**EXERCISE DESCRIPTION**
Rewrite every line of the entries below, requests included, adding 64 to each x and y coordinate in the answers.

── WORKING DATA ──

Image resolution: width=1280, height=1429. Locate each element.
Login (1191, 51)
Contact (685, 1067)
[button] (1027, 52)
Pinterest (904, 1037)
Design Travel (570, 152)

───

**ANSWER TO THE EXERCISE**
Image resolution: width=1280, height=1429. Locate each element.
Login (1255, 115)
Contact (749, 1131)
[button] (1091, 116)
Pinterest (968, 1101)
Design Travel (634, 216)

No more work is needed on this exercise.